私の場合、モデリングに入る前に必ず事前に準備しているものがあります。それは「輪郭の下絵」です。

輪郭を綺麗に作ろうとすると、Live2D上でやりくりするのは難易度が高く、修正も多くなりがちです。その点、あらかじめ下絵を用意しておくと作業がスムーズになります。

特に骨格のはっきりした男性キャラは女性より輪郭のラインが大きく変わることが多く、それに応じて印象も変化します。ですので、カッコよく見てもらえるよう、下絵の段階から準備は入念に行っていきます。

上下・左右・斜め向き、すべての角度の下絵を用意します。
正面向きの顔であれば左右は反転で大丈夫です。

Live2D_男性キャラの顔の作り方_画像1

この段階で顔のパーツ(目や鼻など)をどのように動かすかまできっちり決めます。下絵はほぼ図面のような扱いですね。ですので、上の画像のように細かく描いていますが、目・鼻・口をアタリ程度に入れ輪郭線だけ描くだけでもモデリングしやすくなると思います。

また、絵を描くことに慣れていない方は、下絵の手順をモデリングと逆にするのも良いと思います。先にモデリングで顔の動きをおおまかに作り、それに合わせて輪郭の下絵を描くという流れです。

ベストの輪郭線を求め、ずっとLive2D上で試行錯誤するよりは作りやすいかなと思います。下絵からいきなり顔の形を描くのは難しいという方は、この方法をお試しください。

輪郭はキャラの魅力を表現できる重要なポイントですので、絵的なカッコよさを目指して下絵を準備していきます。


3.顔のポリゴン

男性キャラは、立体感を出すために頬の影や頬骨などが描写されている場合も多いかと思います。そこで、重要になってくるのがポリゴンです。

Live2D_男性キャラの顔の作り方_画像2

顔の縦のラインを意識してポリゴンを割っていきます。
私の場合、目の部分に意識的に縦のラインを通すようにしています。

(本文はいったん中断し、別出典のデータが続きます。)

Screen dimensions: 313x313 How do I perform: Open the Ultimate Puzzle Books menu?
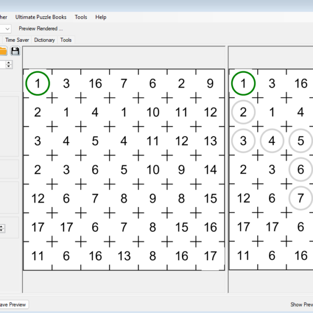[41, 17]
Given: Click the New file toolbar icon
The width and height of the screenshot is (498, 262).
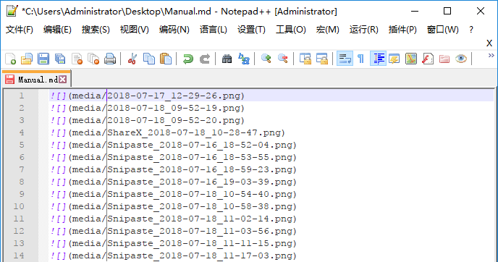Looking at the screenshot, I should (10, 59).
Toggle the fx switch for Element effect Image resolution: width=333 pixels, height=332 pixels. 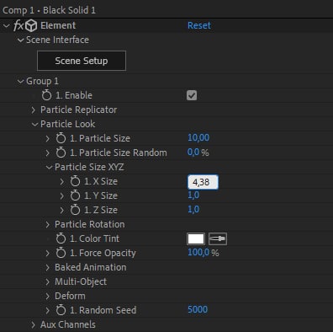(19, 25)
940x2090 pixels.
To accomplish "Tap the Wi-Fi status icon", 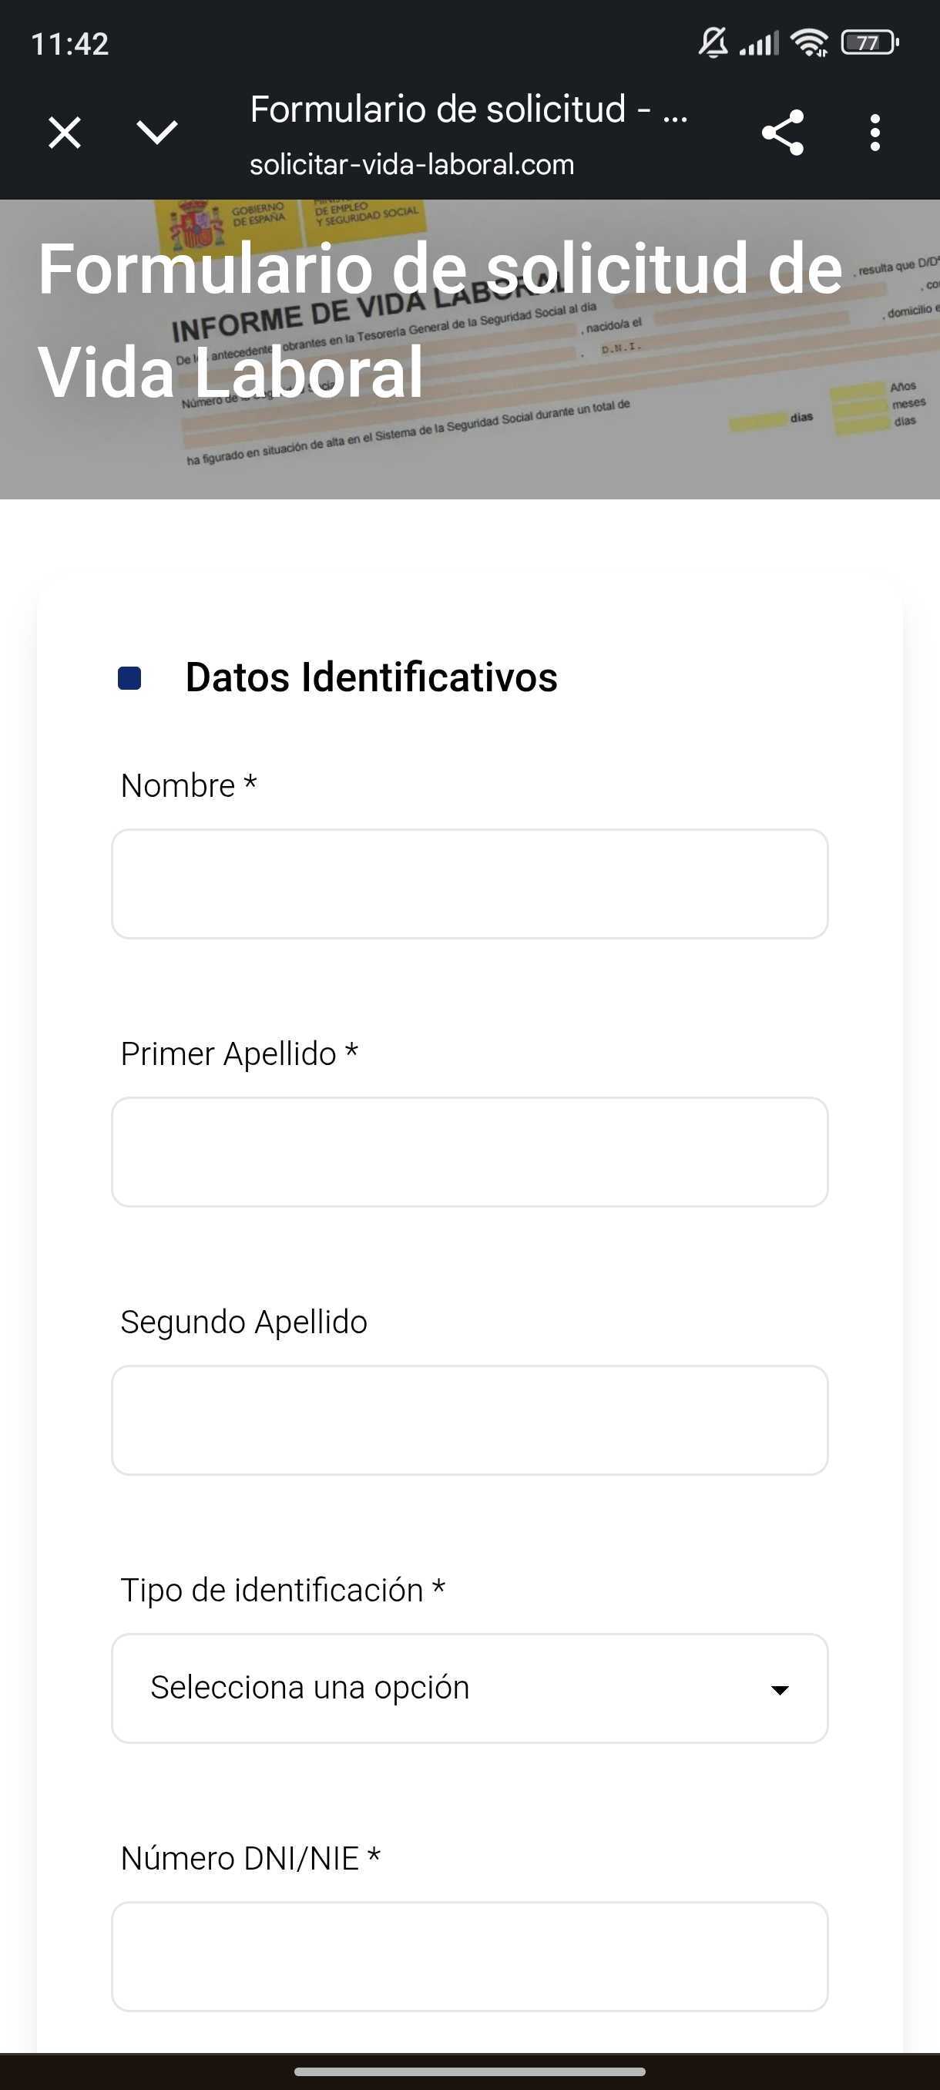I will pyautogui.click(x=809, y=42).
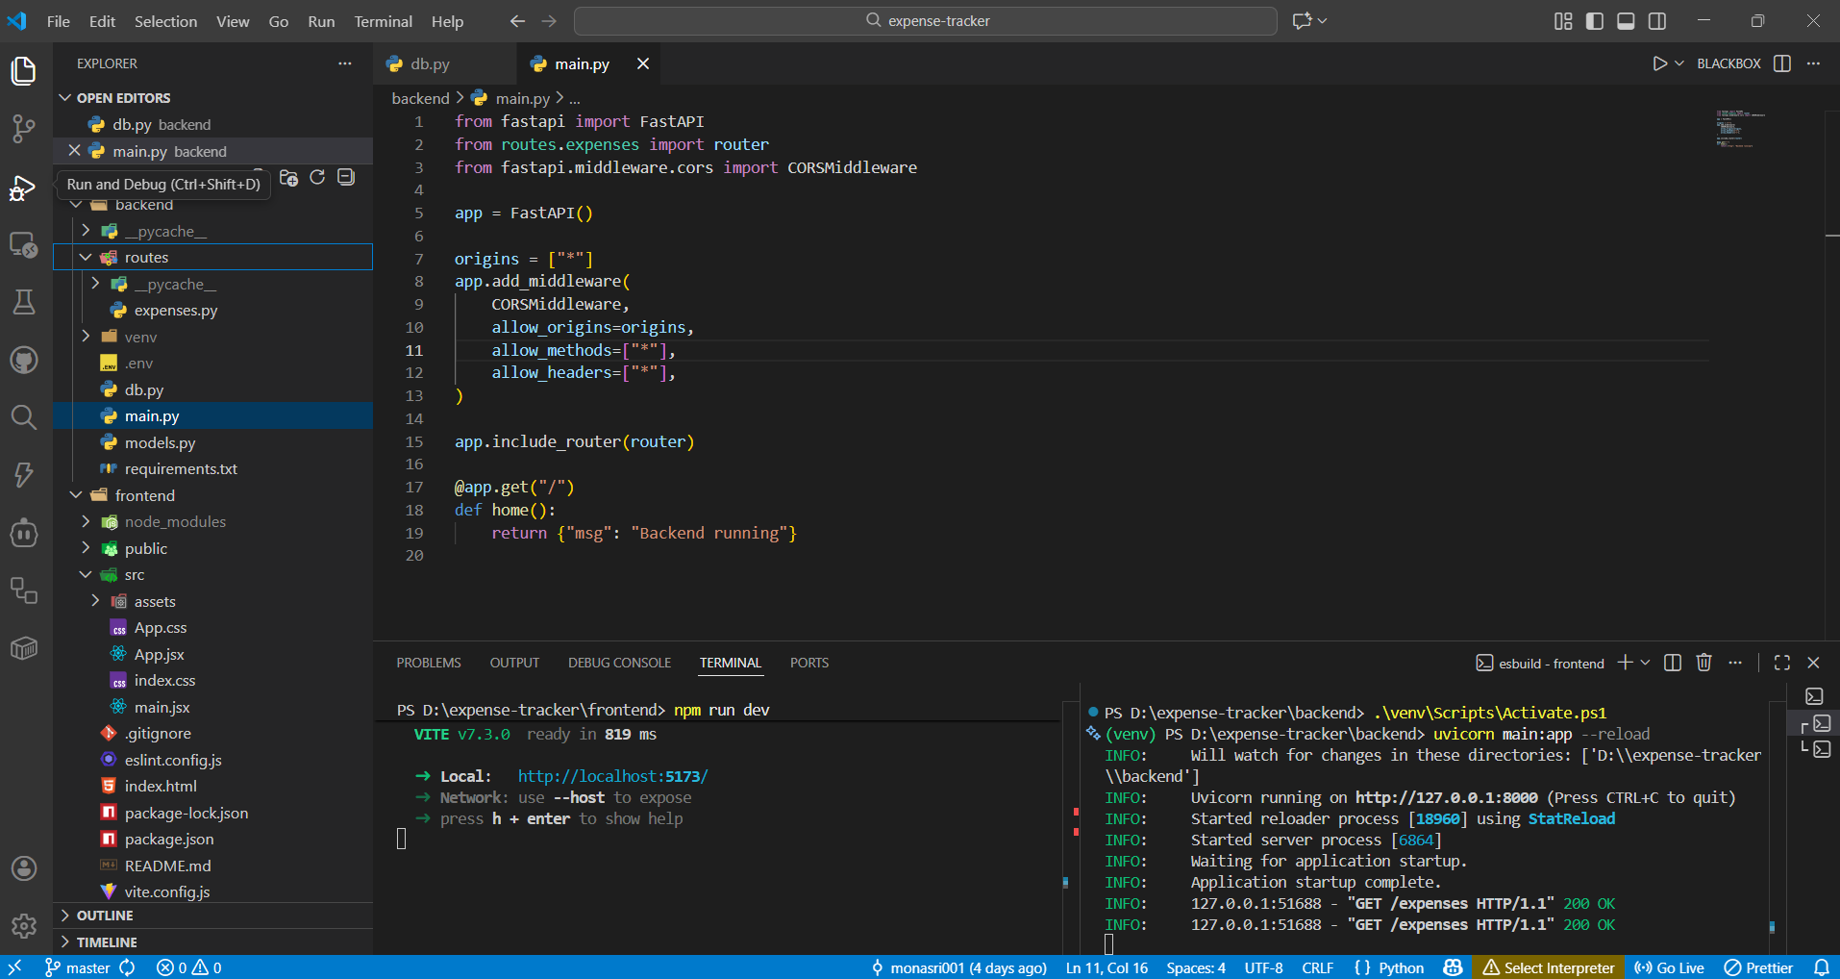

また、必ず顔の中心にラインを通しています。

自動でもよい感じにポリゴンを割ってくれますが、ここはひと手間かけて「キャラに合わせたポリゴン」を用意してあげましょう。余分なポリゴンが削除されモデルが軽くなると共に、キャラに合わせたモデリングができるようになります。


4.モデリング

デフォーマ配置など一通り準備が整いましたら、いよいよモデリングに入ります。

まずは上下・左右の向きから作っていきます。顔のデフォーマを動かして下絵に近い感じになるようにデフォーマを変形させます。

Live2D_男性キャラの顔の作り方_画像3

ここで大事にしているのは「おおまかに形を作る」という意識です。
細かい作り込みはデフォーマでは行いません。そもそも、輪郭線をデフォーマのみで自由に整形するのは難しいです。作り込みはポリゴンをいじって行うことになります。

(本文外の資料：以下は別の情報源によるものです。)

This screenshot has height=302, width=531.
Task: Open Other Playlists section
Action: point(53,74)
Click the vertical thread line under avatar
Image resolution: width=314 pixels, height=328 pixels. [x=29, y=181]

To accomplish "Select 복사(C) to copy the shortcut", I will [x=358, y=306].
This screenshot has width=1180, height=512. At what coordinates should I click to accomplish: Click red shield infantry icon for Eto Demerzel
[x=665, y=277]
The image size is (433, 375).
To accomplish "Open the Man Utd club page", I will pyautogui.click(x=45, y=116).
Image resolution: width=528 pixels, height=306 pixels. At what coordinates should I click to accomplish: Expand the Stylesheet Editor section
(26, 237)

なお、私の場合ですが…デフォーマを動かすときは「移動量を決める」という感覚でやっています。例えば、顔の中心部分であればそこがどれだけ右や左に移動したか、グリッド(上の画像では見やすくするため非表示)も参考にしながら変形のバランスを決めています。

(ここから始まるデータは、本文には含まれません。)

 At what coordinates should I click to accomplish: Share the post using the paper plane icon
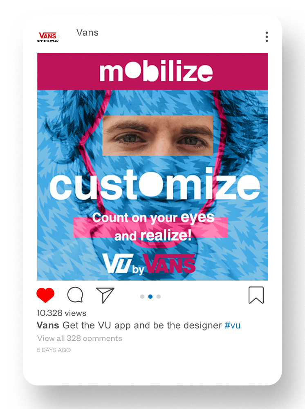pyautogui.click(x=105, y=295)
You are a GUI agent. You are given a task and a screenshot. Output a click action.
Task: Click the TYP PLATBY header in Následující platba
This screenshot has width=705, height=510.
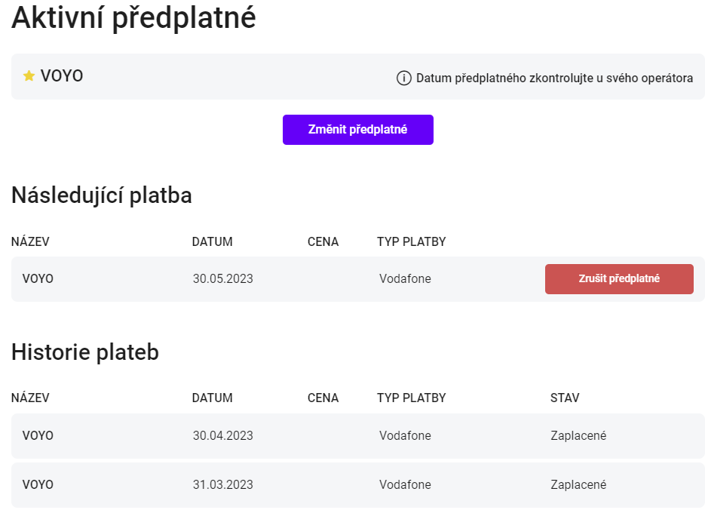click(412, 242)
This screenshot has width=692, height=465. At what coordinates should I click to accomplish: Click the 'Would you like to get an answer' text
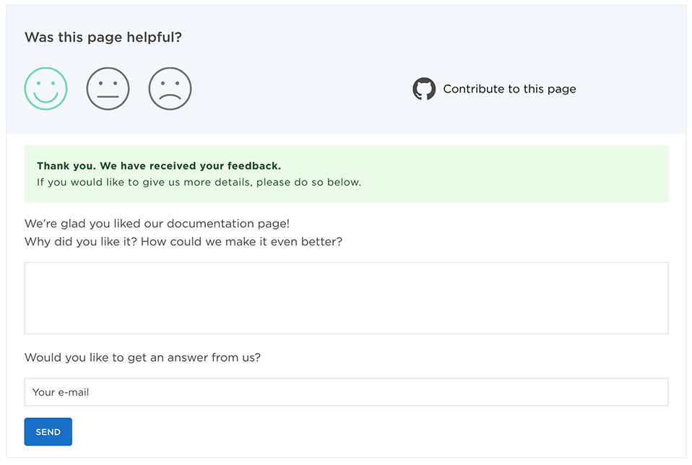143,357
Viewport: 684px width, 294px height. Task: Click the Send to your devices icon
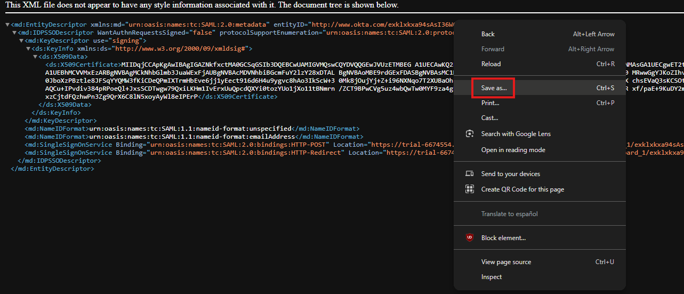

長くなるので詳細は省きますが、どの程度デフォーマを移動させたかを意識しながら作るクセを身に着けておくと、斜め向きの顔を作る時にも役立ちます

顔のモデリングと並行して目・鼻・口などの顔パーツのモデリングも進め、全体を徐々に作っていきます。

5.輪郭線を整える

デフォーマで顔の上下・左右をおおまかに作ったら、次は輪郭線の整えです。下絵に沿うように、顔の輪郭線のポリゴンを移動させていきます。

Live2D_男性キャラの顔の作り方_画像6

この時のポリゴンの動かし方の注意点ですが、例えば横向きの顔の時に上下にポリゴンを動かすと、予測不能な変な動きになったり修正が難しくなったりします。

ですので、特に初心者の方は基本的に顔が横向きの時は横方向だけ、縦向きの時は縦方向だけスライドするようにポリゴンを動かすと、トラブルが少なくモデリングしやすいかなと思います。(4隅は横を基準にします)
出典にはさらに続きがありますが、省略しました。